Below are lines of data, and only some are wanted. Please repeat exactly those from the line that has "This screenshot has height=558, width=879." through the line that has "Task: Click the 'barrages".

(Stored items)
....................
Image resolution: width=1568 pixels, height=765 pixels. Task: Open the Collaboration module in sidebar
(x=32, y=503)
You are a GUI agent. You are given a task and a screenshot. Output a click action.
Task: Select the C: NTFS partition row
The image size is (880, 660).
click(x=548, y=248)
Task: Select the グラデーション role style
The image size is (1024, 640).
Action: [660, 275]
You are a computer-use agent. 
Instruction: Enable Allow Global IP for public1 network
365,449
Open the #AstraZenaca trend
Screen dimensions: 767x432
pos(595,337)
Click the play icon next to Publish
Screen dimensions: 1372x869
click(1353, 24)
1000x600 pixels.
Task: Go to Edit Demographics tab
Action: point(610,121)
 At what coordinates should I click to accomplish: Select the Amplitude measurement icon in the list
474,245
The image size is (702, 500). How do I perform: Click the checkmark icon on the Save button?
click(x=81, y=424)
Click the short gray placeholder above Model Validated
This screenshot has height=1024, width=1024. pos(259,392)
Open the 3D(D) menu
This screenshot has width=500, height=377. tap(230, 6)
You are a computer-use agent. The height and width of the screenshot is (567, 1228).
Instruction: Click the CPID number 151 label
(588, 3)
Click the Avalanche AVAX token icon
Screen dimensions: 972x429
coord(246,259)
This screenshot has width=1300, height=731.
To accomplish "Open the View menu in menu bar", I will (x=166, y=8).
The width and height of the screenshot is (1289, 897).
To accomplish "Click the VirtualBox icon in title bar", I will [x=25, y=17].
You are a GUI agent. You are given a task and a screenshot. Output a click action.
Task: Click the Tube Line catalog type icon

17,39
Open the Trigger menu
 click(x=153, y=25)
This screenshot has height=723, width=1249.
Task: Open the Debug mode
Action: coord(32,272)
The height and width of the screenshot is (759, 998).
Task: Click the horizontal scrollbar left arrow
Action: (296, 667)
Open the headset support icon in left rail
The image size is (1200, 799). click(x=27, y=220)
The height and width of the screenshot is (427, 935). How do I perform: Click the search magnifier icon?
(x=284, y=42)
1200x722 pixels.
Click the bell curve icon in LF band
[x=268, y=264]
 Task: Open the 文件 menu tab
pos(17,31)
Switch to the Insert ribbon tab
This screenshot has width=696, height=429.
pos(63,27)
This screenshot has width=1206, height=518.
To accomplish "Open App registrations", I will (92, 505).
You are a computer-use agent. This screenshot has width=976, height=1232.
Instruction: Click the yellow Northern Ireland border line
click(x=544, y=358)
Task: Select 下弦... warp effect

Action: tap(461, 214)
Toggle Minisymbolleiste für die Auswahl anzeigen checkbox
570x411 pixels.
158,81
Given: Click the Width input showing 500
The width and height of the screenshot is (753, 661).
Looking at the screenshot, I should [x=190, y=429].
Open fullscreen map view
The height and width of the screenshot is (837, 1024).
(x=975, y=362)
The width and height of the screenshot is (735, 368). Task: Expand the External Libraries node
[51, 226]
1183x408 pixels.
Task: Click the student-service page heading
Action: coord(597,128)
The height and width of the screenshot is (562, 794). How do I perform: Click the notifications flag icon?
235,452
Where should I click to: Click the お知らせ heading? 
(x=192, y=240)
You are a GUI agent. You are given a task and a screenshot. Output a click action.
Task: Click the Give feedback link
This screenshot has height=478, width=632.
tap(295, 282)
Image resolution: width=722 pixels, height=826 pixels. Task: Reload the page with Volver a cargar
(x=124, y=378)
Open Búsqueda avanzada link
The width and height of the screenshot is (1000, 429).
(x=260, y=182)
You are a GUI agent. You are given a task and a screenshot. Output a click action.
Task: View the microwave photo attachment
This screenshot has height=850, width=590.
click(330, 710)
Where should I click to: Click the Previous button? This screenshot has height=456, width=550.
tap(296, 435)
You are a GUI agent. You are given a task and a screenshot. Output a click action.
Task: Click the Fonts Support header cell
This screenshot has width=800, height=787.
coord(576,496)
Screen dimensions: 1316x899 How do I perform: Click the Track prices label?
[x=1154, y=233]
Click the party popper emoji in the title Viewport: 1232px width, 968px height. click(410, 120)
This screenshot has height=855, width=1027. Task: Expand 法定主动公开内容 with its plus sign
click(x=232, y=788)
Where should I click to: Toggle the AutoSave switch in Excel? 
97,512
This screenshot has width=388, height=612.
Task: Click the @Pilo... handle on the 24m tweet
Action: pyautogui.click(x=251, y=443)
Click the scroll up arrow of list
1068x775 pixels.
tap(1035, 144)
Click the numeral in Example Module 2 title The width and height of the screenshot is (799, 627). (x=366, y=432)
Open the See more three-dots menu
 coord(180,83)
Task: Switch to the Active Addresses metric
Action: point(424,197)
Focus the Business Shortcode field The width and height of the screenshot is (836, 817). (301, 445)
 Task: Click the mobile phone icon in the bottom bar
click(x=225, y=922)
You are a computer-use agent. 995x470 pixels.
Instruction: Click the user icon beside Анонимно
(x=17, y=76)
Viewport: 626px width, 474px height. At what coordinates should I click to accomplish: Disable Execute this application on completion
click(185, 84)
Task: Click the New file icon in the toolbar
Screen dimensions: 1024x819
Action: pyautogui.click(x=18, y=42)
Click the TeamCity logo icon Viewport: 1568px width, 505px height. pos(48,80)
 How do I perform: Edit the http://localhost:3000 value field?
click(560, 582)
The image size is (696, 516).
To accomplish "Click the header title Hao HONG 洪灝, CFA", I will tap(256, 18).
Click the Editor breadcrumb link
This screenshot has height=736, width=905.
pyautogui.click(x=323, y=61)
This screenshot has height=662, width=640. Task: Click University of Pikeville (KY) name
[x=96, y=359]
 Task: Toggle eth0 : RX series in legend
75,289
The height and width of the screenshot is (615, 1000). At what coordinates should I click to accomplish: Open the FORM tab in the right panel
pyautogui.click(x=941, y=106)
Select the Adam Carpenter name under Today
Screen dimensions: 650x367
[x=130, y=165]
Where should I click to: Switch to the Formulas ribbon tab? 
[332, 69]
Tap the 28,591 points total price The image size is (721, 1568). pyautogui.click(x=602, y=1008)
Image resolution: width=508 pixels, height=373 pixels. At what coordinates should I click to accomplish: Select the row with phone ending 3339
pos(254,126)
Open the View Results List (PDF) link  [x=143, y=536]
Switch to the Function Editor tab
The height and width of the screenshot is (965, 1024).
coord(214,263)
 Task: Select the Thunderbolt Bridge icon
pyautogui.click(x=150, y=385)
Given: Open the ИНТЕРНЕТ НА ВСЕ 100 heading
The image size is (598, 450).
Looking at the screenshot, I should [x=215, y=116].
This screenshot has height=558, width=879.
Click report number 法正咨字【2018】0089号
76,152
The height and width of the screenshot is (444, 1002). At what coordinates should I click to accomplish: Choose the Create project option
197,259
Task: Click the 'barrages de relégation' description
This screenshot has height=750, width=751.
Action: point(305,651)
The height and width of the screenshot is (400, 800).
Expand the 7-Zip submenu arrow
....................
◆ Answer box ◆
This screenshot has height=558, width=879.
Click report number 法正咨字【2018】0089号
76,152
The height and width of the screenshot is (444, 1002). At what coordinates should I click to accomplish: Choose the Create project option
197,259
Task: Click the 'barrages de relégation' description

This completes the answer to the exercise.